« Et si l’on retirait du commerce les objets vraiment trop mal conçus? »

Généralement je n’apprécie pas beaucoup d’entendre taxer notre société de « matérialiste ». Ceux qui parlent ainsi ont toujours l’air d’être « capables » de nous sauver d’un monde vénal et perdu, et leur capacité salvatrice me fait froid dans le dos. Mon propos aujourd’hui portera toutefois sur l’invasion dont nous sommes victimes, et même esclaves volontaires dans une société où le bien-être est marchand, d’objets vraiment trop mal conçus.
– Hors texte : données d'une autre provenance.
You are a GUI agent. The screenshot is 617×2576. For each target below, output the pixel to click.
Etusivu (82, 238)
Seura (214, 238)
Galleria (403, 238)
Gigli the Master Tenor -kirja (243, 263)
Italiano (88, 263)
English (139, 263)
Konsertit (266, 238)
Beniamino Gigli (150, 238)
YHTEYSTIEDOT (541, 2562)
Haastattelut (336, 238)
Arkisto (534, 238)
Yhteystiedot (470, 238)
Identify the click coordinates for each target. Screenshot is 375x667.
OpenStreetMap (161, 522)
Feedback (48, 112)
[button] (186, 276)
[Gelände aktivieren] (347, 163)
Hier ainsi, servant le petit déjeuner des enfants, je répétais ce geste presque rituel, qui me fait communier dans l’agacement avec probablement des millions d’utilisateurs depuis quelques années, et qui consiste à ouvrir un « brick » de lait muni d’un bec verseur en plastique (« ouverture facile »: méfions-nous!). Je rappelle brièvement quelques-uns des stades de l’énervement: 1) Levez le capuchon (sans vous attacher à cette petite pièce de plastique jetable, même si vous pensez que le plastique est un matériau trop noble pour de telles utilisations -nous en parlerons une autre fois); 2) enfoncez la capsule vers l’intérieur jusqu’à ce que votre doigt plonge dans le lait (lavez vous les mains avant et après l’opération); 3) en refermant et rouvrant le capuchon, tentez d’éviter la petite goutte de lait ainsi éjectée, qui doit normalement se diriger vers votre oeil.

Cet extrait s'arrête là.